Collected data:
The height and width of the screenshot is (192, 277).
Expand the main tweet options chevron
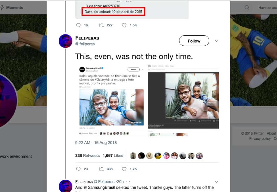point(217,41)
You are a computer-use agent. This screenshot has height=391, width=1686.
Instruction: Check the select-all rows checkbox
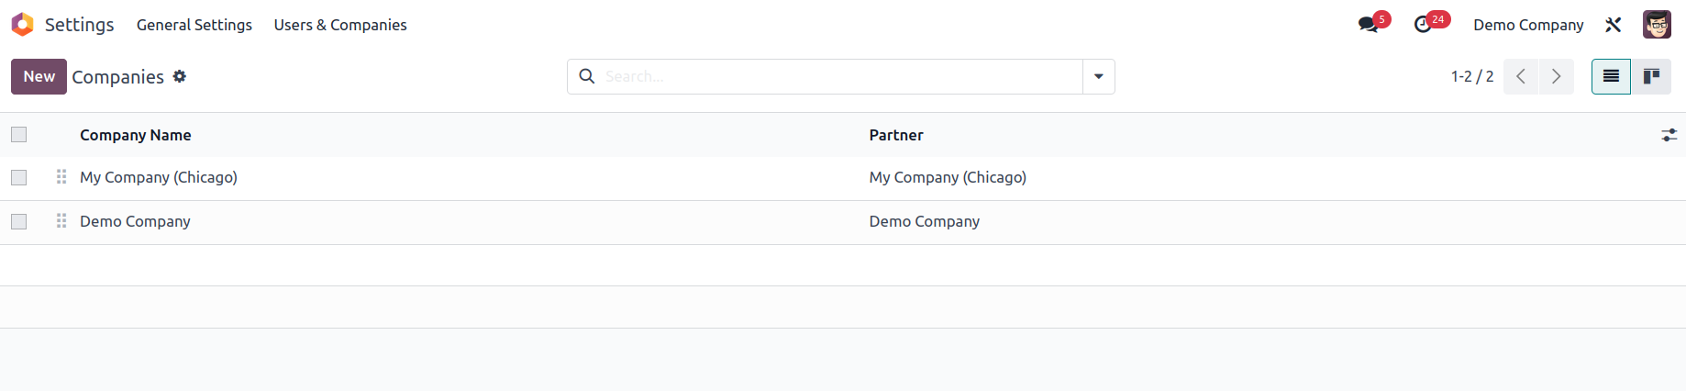(19, 135)
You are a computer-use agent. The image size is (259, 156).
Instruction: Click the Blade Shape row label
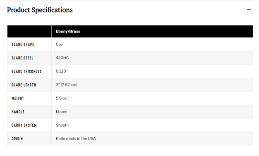[x=23, y=45]
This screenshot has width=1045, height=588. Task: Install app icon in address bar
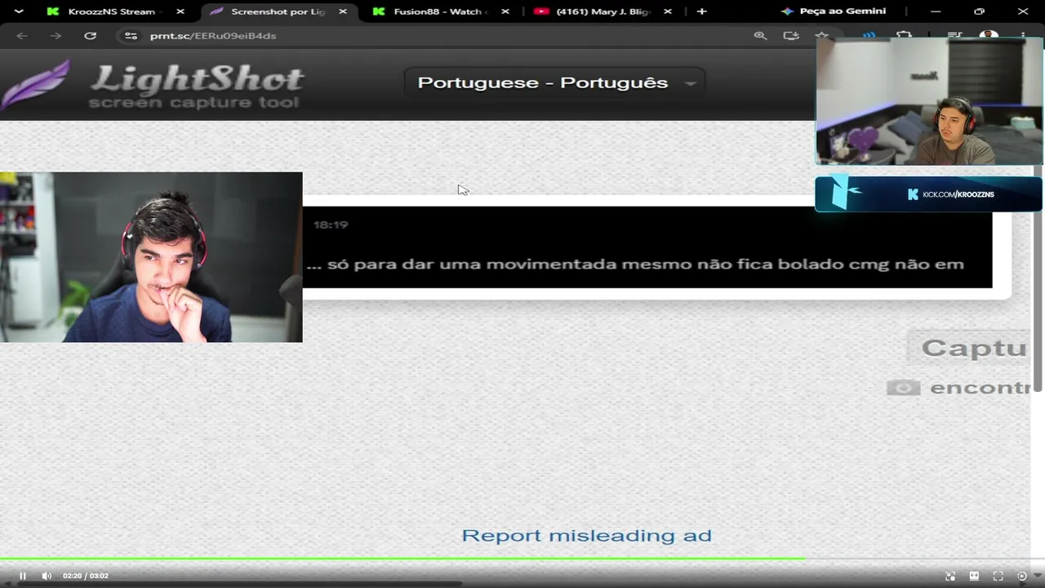coord(790,36)
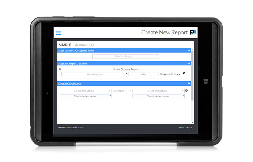
Task: Click the blue P logo icon
Action: pyautogui.click(x=193, y=33)
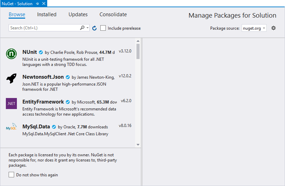Click the package list scroll down arrow
Screen dimensions: 285x186
pos(138,145)
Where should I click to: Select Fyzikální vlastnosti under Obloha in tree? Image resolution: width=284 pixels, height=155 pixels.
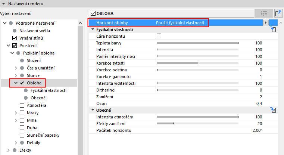(x=49, y=90)
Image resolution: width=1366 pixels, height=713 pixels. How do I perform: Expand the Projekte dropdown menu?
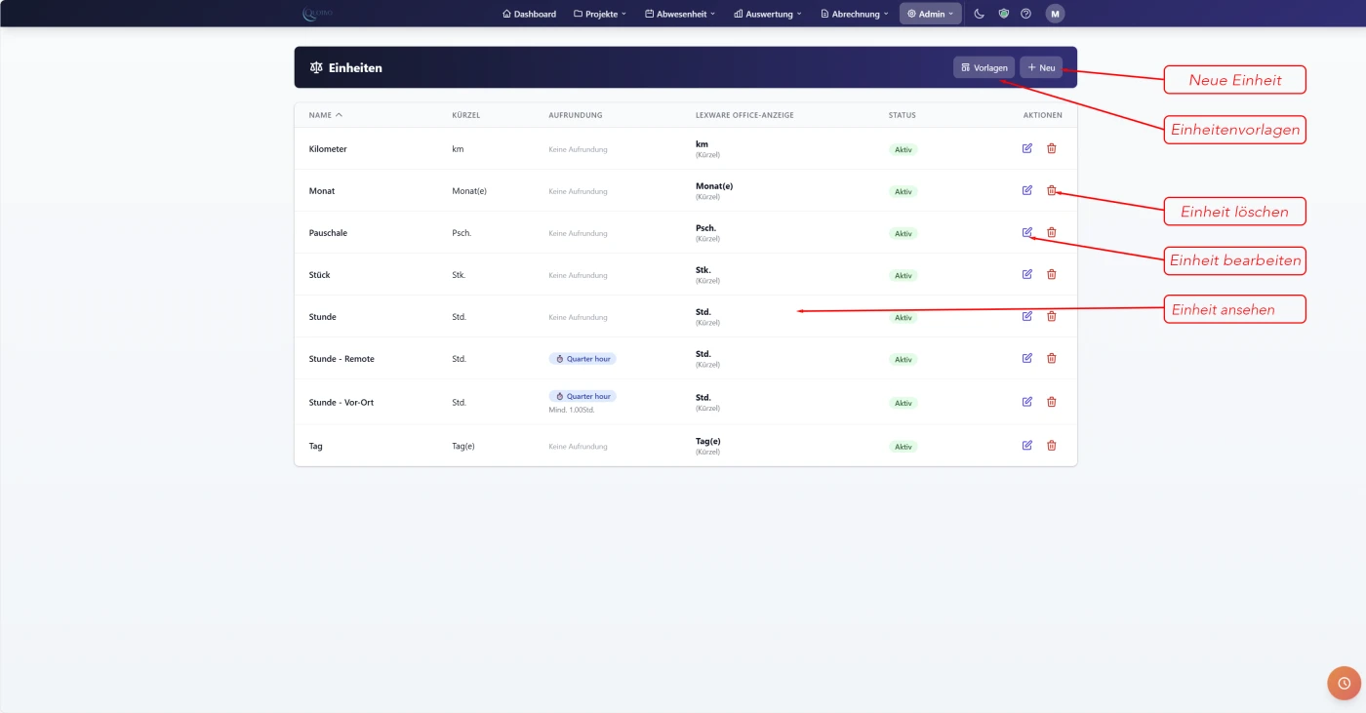click(599, 14)
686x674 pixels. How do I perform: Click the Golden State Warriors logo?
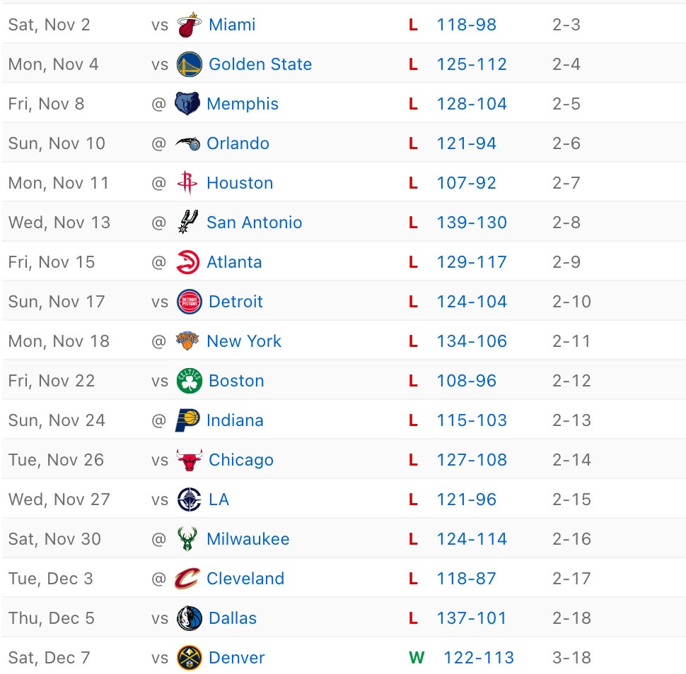[x=189, y=64]
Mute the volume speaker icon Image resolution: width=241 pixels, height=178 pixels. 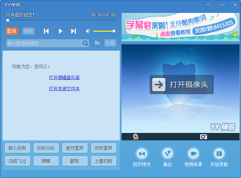(88, 31)
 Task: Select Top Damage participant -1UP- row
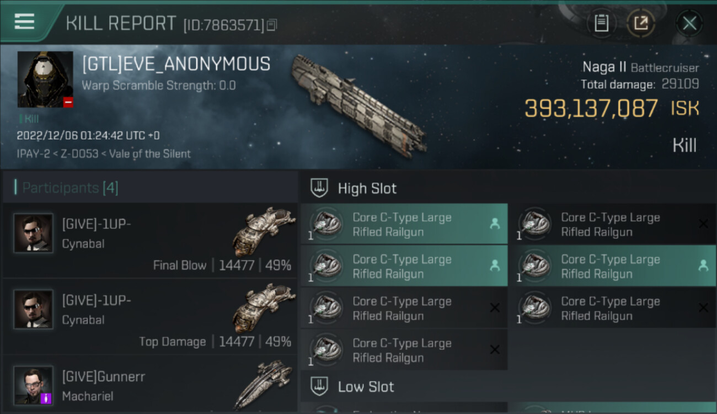pyautogui.click(x=150, y=316)
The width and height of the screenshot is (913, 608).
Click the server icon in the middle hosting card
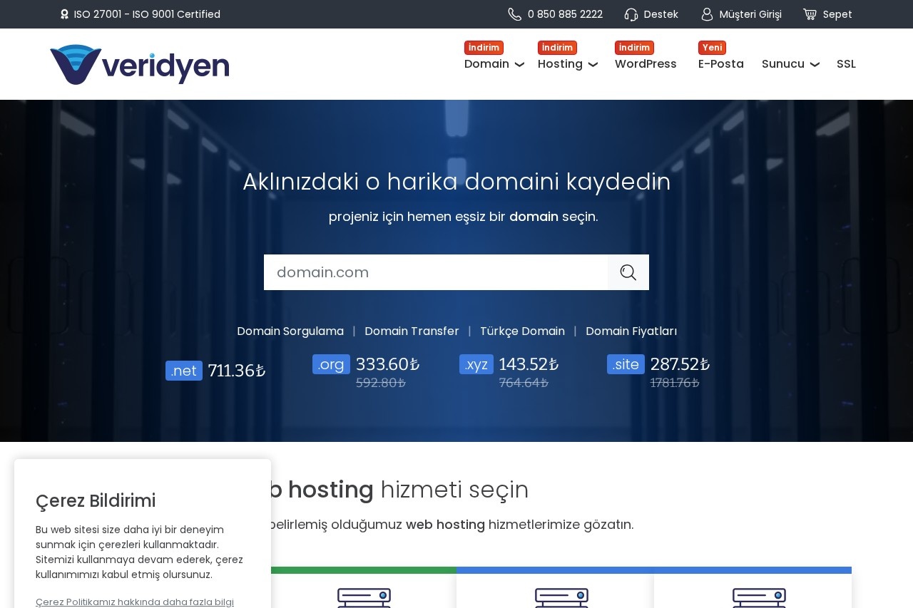point(561,599)
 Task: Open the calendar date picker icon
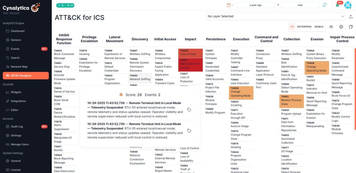[229, 5]
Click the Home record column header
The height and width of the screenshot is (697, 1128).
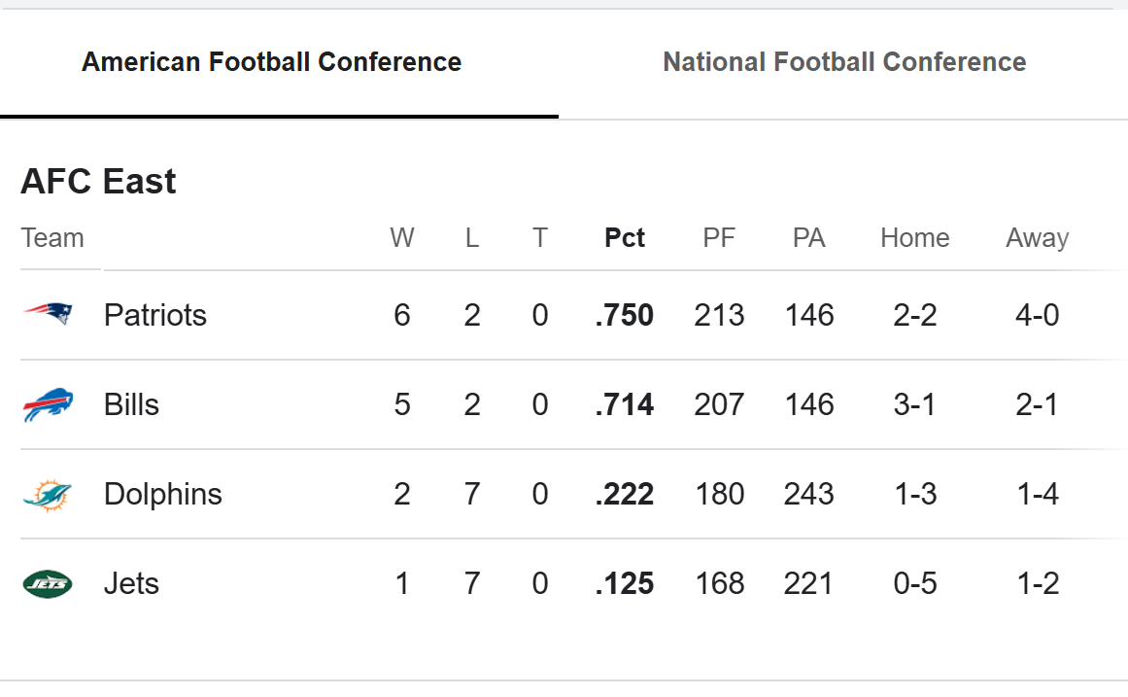click(x=914, y=238)
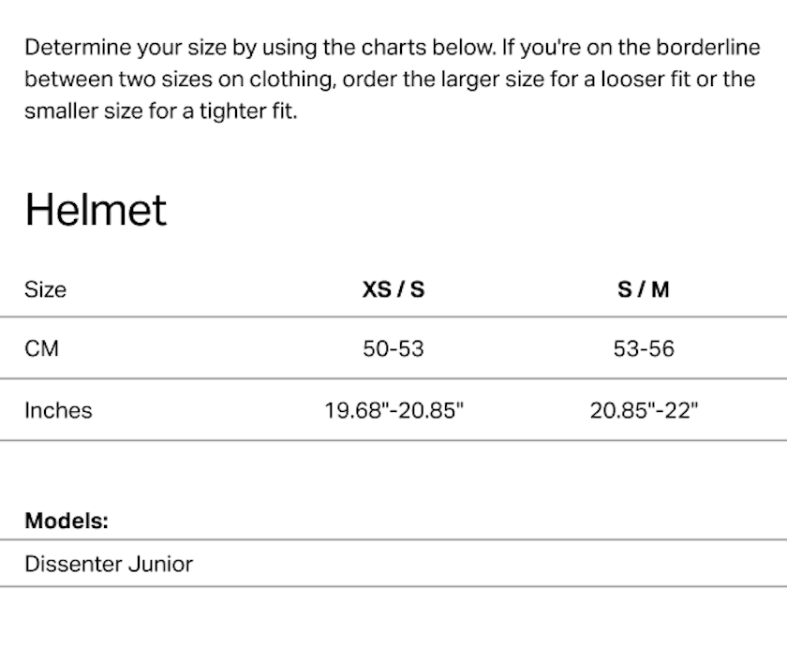Select the 53-56 centimeter value
Image resolution: width=787 pixels, height=647 pixels.
pos(644,349)
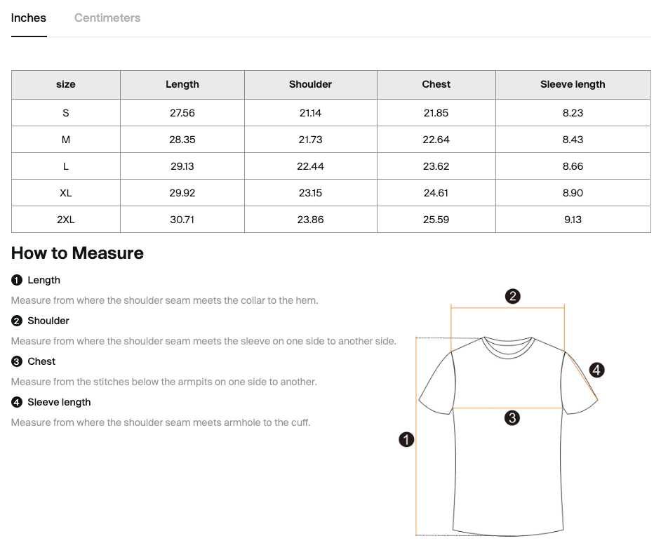Click marker 1 on the t-shirt diagram
The image size is (661, 555).
pos(406,440)
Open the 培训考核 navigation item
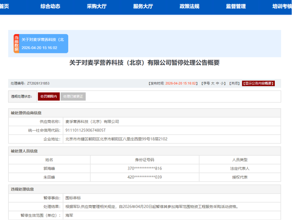Viewport: 292px width, 220px height. click(282, 6)
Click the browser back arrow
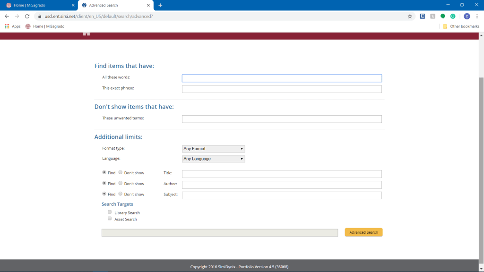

### Problem requirements
Look above for the line with "The width and" and the line with "Click the Home record column header". Copy them and every line between, exactly, but no pictures.

### Reply
The width and height of the screenshot is (913, 608).
Click the server icon in the middle hosting card
point(561,599)
 Task: Open the calendar date picker icon
[229, 5]
Click the Home record column header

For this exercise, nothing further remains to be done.